ACC Eastside: Making College Real
Giving ACC a presence at East Austin high schools
By Richard Whittaker, Fri., Aug. 8, 2008
When AISD trustee Sam Guzman was growing up, his options after high school were limited. "You either went the vocational route, or you joined the service," he recalled. He almost went into the Marines, but a grant allowed him to go to college. Now he's eager to ensure Eastside students have easier access to higher education than he did.
AISD's plan (like much at the yet unnamed Eastside high school, still to be finalized) is not just to give a rhetorical nod to higher education but to give Austin Community College a real presence on campus. Mary Hensley, ACC's vice president of college support systems and ISD relations, said she is "immensely pleased to partner with AISD. It makes good sense, because we serve a similar constituency." The first stage will simply be to increase the number and availability of dual-credit and college-credit Tech Prep courses that ACC provides on campus. Students will get a head start on college, with the additional advantage that all fees and tuition costs will be waived. As with other new school classes, Hensley hopes to provide flexibility of hours, possibly offering sessions before and after the school day and even on weekends.
There's also serious consideration of an ACC campus advisory center, giving support with college applications as well as information on student scholarship aid. Hensley hopes the raw data might convince families of the benefits. She explained, "We have found that students who start here and transfer do as well or better than if they had gone straight into a four-year facility."

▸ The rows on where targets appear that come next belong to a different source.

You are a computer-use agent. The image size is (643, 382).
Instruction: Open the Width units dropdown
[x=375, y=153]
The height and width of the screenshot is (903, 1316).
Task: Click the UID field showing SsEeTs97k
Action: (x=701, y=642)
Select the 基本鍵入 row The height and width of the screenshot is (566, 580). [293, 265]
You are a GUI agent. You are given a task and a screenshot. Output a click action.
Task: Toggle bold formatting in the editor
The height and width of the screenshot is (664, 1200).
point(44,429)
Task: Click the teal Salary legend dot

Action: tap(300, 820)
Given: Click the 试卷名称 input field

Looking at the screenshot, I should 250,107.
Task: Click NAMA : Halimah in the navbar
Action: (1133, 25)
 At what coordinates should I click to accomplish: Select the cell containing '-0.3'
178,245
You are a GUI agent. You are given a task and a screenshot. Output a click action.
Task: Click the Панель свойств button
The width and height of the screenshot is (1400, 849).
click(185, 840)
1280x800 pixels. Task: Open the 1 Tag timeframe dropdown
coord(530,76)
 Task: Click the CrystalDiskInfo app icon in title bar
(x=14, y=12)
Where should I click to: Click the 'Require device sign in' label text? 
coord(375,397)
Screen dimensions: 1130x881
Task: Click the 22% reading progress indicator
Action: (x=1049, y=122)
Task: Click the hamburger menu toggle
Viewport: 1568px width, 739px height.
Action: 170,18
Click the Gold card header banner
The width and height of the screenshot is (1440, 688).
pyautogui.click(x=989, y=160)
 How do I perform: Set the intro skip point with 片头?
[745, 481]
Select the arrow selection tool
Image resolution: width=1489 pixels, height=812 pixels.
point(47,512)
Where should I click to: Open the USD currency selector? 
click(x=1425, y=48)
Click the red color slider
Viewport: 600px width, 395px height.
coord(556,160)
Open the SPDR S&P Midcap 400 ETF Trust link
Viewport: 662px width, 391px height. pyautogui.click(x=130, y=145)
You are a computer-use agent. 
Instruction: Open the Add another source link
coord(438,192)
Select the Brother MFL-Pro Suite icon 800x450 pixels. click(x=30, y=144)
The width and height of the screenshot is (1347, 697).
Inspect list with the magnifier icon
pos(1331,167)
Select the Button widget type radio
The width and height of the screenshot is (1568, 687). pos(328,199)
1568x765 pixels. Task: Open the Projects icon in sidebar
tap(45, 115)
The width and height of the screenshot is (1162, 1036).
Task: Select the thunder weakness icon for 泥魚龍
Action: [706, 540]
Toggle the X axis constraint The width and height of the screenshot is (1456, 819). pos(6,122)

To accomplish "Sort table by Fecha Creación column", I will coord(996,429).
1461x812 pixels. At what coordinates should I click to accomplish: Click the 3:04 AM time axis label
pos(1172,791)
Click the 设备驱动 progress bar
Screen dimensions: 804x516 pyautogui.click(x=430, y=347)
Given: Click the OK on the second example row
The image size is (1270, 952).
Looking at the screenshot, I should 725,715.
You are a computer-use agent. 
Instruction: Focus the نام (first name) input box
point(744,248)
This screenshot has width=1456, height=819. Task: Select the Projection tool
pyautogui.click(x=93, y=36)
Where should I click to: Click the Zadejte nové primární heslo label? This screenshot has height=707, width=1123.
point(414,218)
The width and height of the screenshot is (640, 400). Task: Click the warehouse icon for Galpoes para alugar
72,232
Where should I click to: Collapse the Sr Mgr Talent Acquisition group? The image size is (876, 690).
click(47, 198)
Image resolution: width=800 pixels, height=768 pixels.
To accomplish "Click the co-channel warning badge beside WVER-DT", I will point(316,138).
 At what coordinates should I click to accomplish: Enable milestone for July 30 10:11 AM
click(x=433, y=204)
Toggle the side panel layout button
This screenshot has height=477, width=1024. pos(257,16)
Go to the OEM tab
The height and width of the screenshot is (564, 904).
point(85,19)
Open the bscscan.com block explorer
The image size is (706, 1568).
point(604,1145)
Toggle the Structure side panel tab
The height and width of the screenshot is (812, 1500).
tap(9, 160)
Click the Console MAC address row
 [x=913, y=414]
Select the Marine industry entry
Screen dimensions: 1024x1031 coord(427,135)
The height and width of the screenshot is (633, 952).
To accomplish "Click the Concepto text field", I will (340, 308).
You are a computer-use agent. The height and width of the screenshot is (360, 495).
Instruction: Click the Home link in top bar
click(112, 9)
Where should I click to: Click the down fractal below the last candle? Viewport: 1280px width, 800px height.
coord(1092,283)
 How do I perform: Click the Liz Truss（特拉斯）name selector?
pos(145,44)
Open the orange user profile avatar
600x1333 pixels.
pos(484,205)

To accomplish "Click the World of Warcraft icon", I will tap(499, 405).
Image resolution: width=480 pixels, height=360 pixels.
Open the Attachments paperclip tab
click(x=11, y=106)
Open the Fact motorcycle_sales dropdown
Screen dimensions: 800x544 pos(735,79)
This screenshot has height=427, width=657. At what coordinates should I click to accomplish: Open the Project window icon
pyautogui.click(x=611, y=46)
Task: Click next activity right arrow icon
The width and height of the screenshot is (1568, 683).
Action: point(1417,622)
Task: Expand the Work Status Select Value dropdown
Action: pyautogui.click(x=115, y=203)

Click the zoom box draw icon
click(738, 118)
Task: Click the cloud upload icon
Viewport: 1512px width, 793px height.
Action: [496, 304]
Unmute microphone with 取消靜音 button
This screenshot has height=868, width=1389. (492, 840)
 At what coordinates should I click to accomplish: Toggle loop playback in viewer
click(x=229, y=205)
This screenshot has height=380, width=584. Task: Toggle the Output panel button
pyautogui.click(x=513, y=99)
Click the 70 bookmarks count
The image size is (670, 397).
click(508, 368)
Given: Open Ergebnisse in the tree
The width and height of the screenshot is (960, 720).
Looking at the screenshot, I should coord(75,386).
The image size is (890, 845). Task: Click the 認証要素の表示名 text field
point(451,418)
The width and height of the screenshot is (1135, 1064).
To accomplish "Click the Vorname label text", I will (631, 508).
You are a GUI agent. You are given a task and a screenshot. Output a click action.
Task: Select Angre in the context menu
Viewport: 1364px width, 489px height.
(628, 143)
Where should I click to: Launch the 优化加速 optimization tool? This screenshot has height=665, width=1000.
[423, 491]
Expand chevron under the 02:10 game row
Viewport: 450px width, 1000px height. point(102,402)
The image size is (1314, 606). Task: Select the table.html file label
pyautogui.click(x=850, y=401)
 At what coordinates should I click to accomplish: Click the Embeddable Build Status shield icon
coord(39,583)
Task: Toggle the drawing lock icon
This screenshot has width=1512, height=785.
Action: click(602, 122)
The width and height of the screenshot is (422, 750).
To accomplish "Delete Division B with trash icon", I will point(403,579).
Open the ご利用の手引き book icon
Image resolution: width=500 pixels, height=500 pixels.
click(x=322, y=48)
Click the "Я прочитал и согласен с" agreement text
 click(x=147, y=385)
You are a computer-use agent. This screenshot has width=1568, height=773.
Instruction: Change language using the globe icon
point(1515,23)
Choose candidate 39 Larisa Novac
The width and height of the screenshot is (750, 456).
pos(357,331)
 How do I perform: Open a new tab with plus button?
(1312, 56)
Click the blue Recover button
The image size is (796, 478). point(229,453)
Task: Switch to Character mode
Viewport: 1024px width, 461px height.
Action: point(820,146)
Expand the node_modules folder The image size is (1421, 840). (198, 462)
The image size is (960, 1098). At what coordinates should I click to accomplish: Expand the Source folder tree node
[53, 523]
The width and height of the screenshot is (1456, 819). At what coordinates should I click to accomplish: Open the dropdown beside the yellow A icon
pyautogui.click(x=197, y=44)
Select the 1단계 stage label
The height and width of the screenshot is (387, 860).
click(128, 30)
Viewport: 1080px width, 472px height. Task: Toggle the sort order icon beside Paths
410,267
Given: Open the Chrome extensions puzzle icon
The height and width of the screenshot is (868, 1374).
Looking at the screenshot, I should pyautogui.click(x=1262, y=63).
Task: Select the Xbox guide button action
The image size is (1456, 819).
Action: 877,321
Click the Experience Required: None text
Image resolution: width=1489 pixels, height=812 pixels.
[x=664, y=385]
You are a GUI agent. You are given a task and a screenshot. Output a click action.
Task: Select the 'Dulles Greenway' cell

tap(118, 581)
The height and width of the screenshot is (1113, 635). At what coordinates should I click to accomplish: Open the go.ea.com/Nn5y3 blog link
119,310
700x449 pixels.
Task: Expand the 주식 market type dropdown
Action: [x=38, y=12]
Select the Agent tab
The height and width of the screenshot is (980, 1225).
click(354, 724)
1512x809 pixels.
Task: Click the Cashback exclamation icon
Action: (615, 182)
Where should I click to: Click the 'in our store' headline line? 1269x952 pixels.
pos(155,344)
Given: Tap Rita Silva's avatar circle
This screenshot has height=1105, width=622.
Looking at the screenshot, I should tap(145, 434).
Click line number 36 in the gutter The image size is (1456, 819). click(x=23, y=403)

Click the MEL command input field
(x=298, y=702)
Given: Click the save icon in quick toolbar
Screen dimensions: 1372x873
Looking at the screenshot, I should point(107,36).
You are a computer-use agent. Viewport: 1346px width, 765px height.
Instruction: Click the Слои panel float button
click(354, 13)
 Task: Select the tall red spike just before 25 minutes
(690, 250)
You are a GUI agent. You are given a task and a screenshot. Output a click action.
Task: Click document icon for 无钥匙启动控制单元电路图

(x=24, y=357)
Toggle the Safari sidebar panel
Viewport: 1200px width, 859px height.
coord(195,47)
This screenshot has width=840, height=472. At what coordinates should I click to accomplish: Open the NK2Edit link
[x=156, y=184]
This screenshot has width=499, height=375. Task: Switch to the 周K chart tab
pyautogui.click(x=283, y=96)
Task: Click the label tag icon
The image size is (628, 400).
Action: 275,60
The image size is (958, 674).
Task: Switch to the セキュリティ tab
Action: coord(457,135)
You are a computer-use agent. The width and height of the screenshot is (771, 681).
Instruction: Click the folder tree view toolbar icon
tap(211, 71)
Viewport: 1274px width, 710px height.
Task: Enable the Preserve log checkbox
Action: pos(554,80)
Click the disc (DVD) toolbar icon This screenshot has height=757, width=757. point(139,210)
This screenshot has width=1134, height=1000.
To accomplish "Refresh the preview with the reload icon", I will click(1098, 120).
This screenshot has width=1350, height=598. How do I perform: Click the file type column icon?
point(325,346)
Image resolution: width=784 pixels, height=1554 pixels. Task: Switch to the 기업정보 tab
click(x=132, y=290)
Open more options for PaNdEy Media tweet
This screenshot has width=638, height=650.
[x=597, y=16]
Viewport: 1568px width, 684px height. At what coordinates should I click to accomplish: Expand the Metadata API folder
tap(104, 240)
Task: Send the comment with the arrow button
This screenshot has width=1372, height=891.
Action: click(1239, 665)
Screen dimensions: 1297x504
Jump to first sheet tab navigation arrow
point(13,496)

Guzman hopes a permanent ACC presence will help demystify college, although he worries about a backlash if families feel they are being shortchanged. "There may be some criticism where people are saying, 'Well, you're leading them into an associate degree,'" he said. "We have to explain that it's just another track." This also means offering more applied courses. Guzman asked: "What if a school was preparing graduating students to go into the medical field as technicians? Once they get in there, what's to stop them becoming an M.D.?"
Long-term, both AISD and ACC hope a college presence at the Eastside high might even encourage parents to re-enter education. Yet all this has to be done against the backdrop of demonstrating relevance to an education-skeptical community. Guzman admitted that the district might consider the vocational component of ongoing education and added, "Board members must always think 'college bound,' and maybe that's something we might have to discuss."